WHAT YOU HAVE TO DO:
Of the entries below, return exactly those lines that fall between the one containing "Instruction: Click the OK button" and the one containing "Click the bird", the two end lines included.

INPUT FOR THIS TASK:
=== Section Start ===
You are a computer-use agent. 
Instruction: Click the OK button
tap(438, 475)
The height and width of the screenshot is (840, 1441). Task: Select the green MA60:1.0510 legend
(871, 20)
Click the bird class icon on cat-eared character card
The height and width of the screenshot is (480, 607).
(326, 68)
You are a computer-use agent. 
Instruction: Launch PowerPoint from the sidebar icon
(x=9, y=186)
=== Section End ===
=== Section Start ===
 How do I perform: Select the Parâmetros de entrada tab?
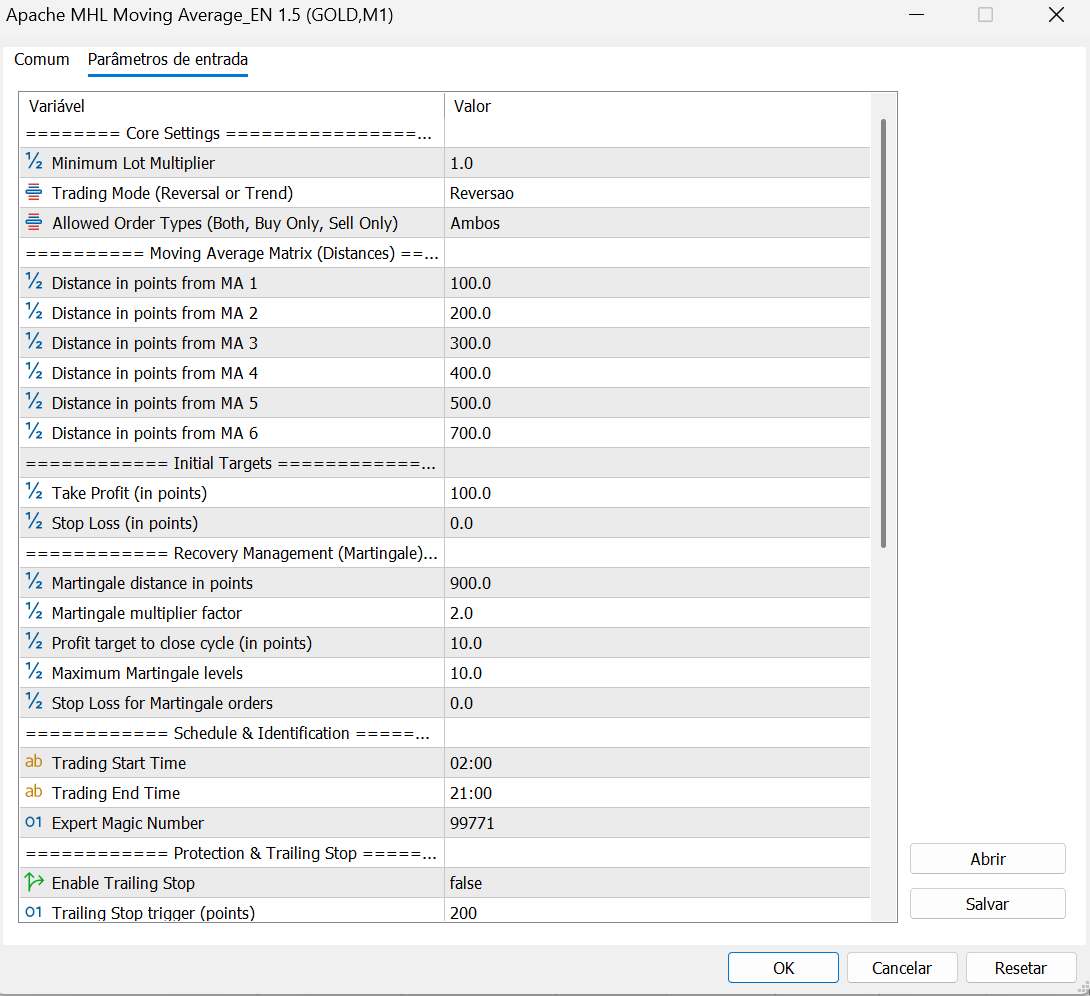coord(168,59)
=== Section End ===
SOLUTION FOR THIS PROBLEM:
Instruction: Click the OK button
tap(438, 475)
The height and width of the screenshot is (840, 1441). Task: Select the green MA60:1.0510 legend
(871, 20)
Click the bird class icon on cat-eared character card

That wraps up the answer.